My group typically includes students from information, computer science, public health, and related disciplines. I am especially interested in trainees who:
- Are comfortable crossing technical and social-science boundaries (e.g., statistics/ML plus qualitative or interpretive methods).
- Care about institutions and bureaucracy, not just individual users.
- Are willing to read deeply, write clearly, and do fieldwork or empirical work that does not always look glamorous on paper.
- Want to build things i.e methods, toolkits, frameworks, curricula, that can be used by practitioners, policymakers, and communities.
If you are a prospective Master’s or PhD student at the University of Toronto and are interested in working with me, please:
- Read the “About” and “Academic Training and Research Program” sections of this page.
- Look at a few of my recent papers to see whether the questions, methods, and writing style resonate with you.
- Email me with a brief note explaining:
- How your background connects to public interest technology / human-centred data science.

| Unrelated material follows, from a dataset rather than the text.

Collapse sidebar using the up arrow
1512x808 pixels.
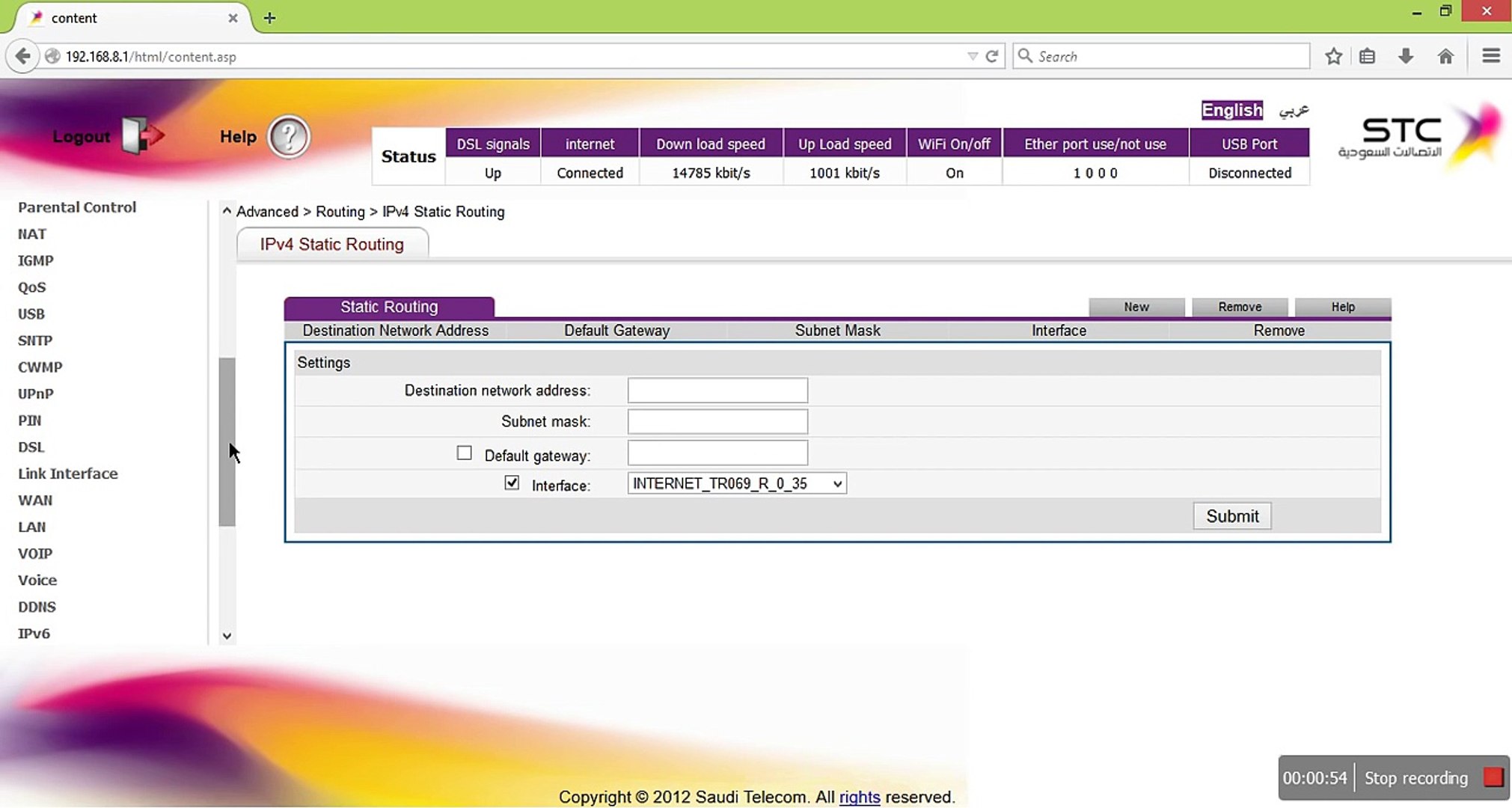227,212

- What kinds of problems you want to work on (as concretely as you can).
- A CV and, if possible, a short writing sample.

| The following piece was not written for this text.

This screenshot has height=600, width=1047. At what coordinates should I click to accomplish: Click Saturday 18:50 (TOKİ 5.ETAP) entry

I unfortunately cannot respond in detail to every inquiry, but I do read these messages and I am much more likely to reply when it is clear that you have taken the time to understand what my group actually does and why you want to be part of it.
Past Lives (Before UofT):
Before moving to my current position at the University of Toronto in 2021, I was an Assistant Professor in the Department of Computer Science at Marquette University (2016–2021). Prior to that, I completed a PhD in Information Science and Statistics at Cornell University, where I worked with Steve Wicker on the technical and social dimensions of location-based social networks. Even earlier, I studied at the Indian Statistical Institute, working with B. S. Daya Sagar on mathematical morphology and spatial networks. Those experiences cemented my interest in bringing together rigorous quantitative methods with critical thinking about institutions, infrastructure, and power.
Long before I imagined an academic career, I was convinced I would be a musician. I spent years playing keyboards and keytar, first in the Athens music scene and later in the resurgence of Bangla rock. I did not, in the end, become a rock god, but that part of my life still shapes how I think about collaboration, performance, and craft and I remain happiest when there is a good band on stage and too many cables on the floor.